> [What to do]: In the entries below, find the line with "Screen dimensions: 336x197" and the line with "1052x2174 pixels."; reproduce those two lines and all lines between them exactly, without pictures.

[Records from a data collection]
........

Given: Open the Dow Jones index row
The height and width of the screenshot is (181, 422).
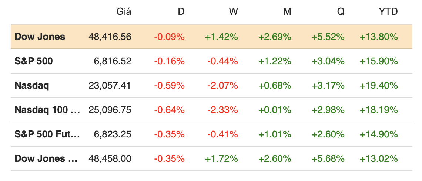Looking at the screenshot, I should tap(40, 37).
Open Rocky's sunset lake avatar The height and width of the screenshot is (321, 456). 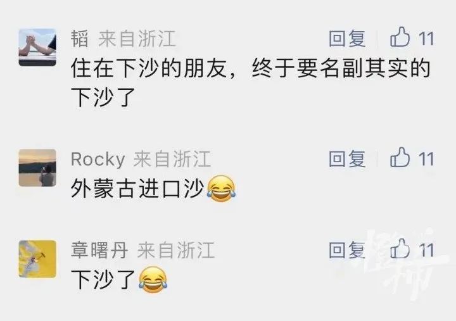click(37, 168)
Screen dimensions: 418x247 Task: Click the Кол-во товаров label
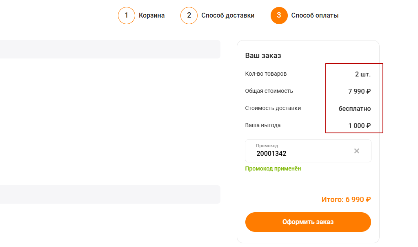[x=266, y=74]
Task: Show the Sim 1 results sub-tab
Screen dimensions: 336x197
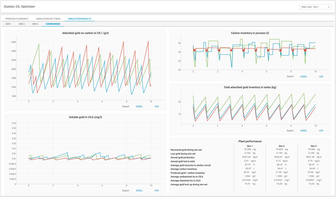Action: (x=8, y=24)
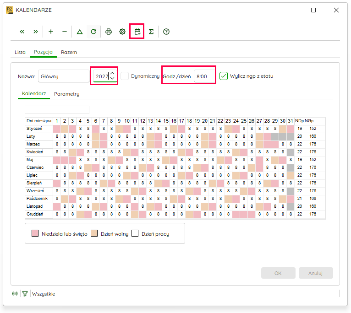Click the sigma sum icon
Viewport: 351px width, 313px height.
[151, 32]
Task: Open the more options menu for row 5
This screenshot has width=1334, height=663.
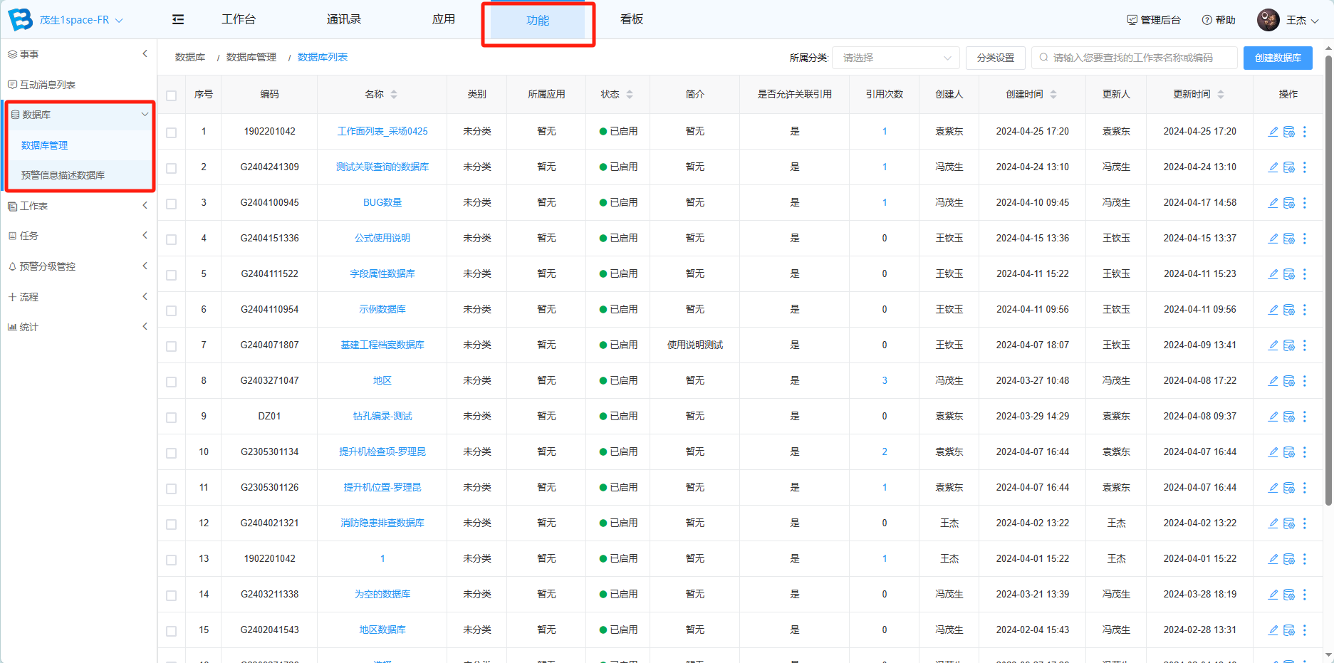Action: tap(1304, 274)
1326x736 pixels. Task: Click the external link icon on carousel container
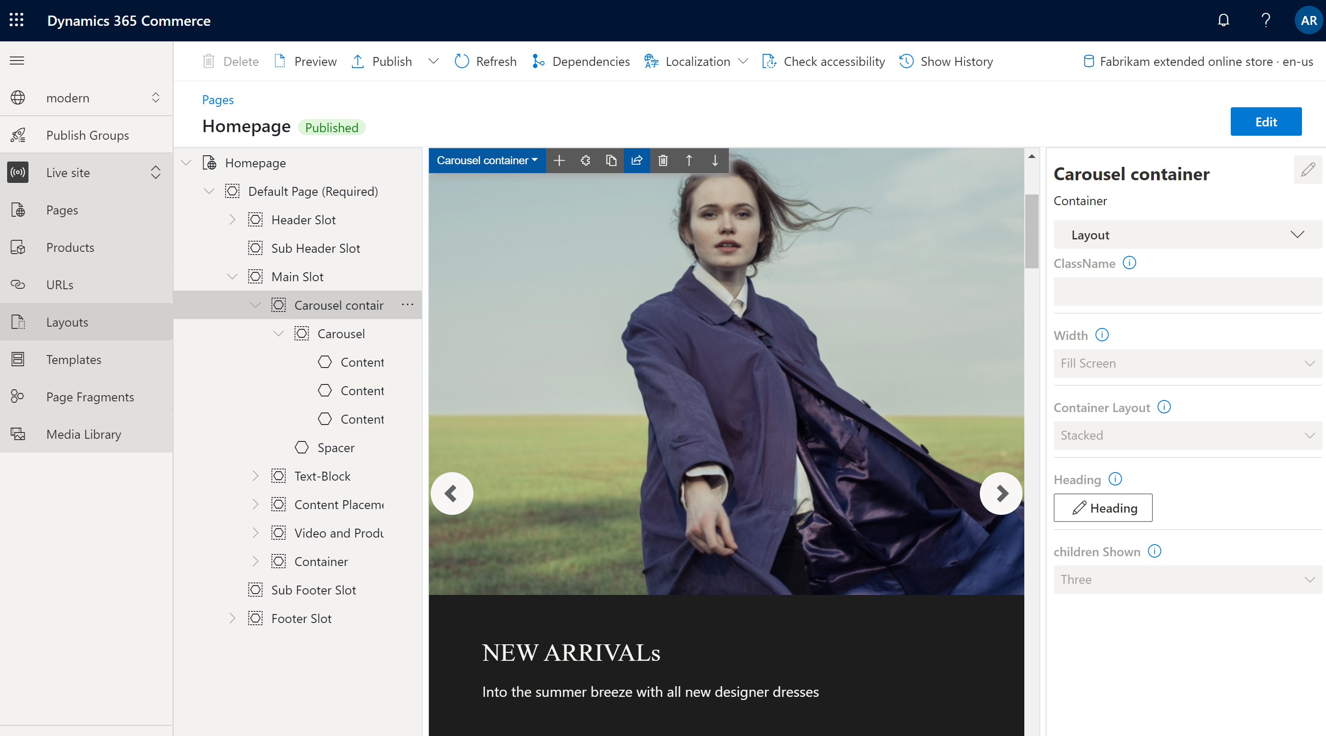pyautogui.click(x=637, y=162)
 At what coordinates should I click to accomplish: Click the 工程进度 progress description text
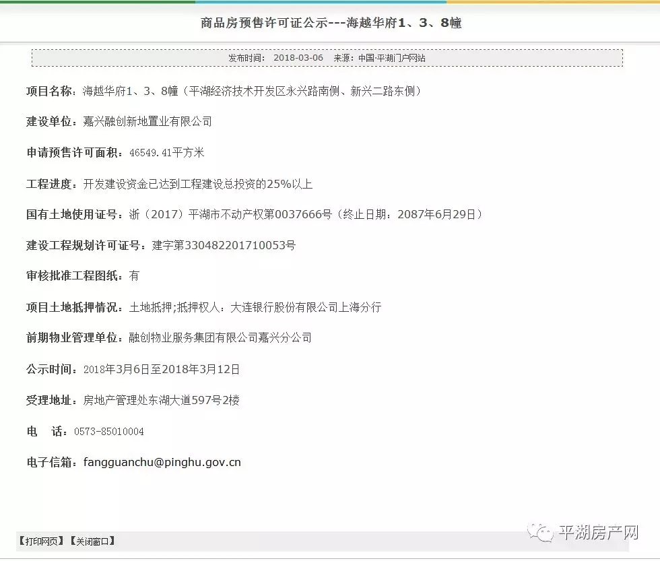point(198,184)
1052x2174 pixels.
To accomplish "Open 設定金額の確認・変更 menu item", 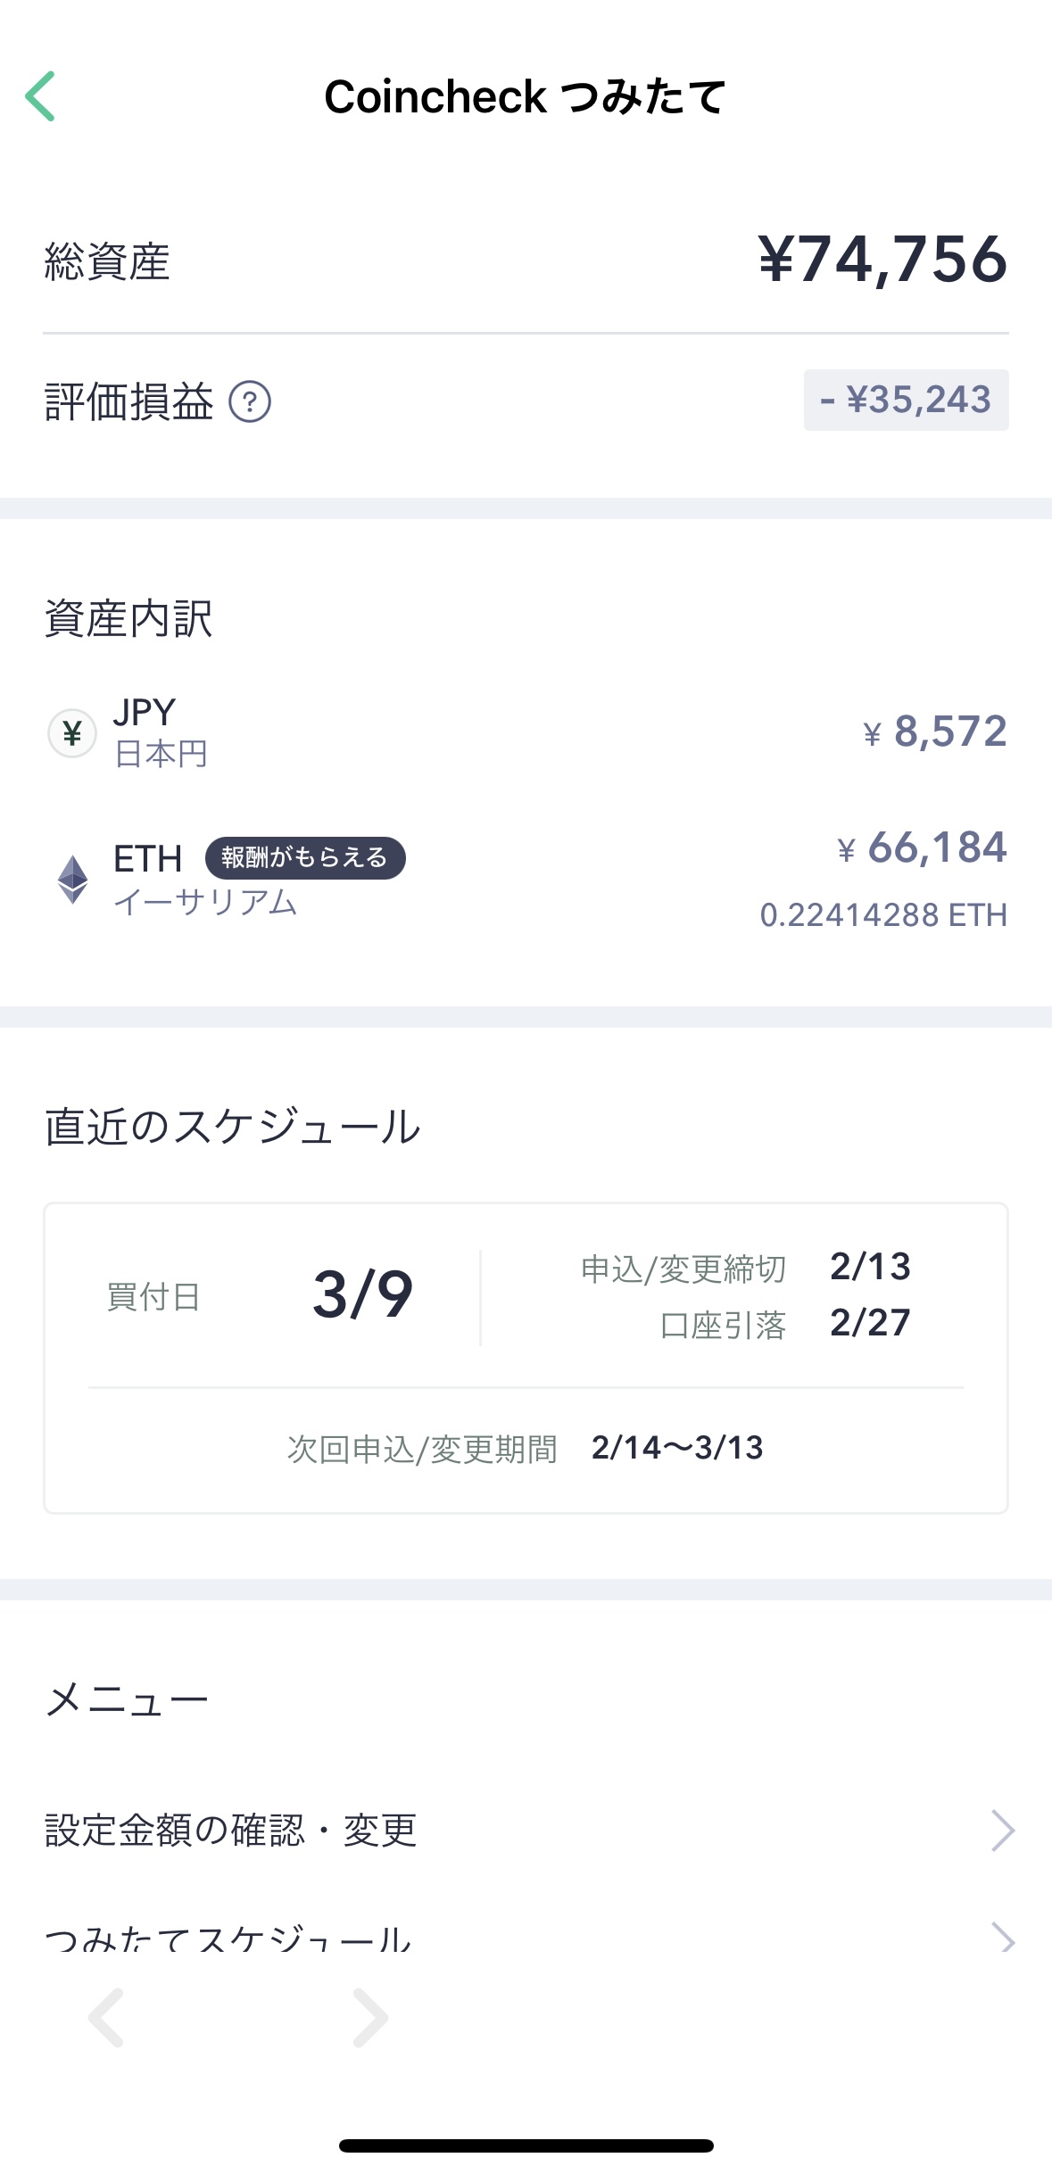I will [x=232, y=1831].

........

> [Solved exercise]:
Screen dimensions: 336x197
Action: (x=8, y=24)
Click the sigma sum icon
Viewport: 351px width, 313px height.
[151, 32]
Task: Open the more options menu for row 5
This screenshot has width=1334, height=663.
Action: tap(1304, 274)
1326x736 pixels. Task: Click the external link icon on carousel container
pyautogui.click(x=637, y=162)
 At what coordinates should I click to accomplish: Click the 工程进度 progress description text
point(198,184)
1052x2174 pixels.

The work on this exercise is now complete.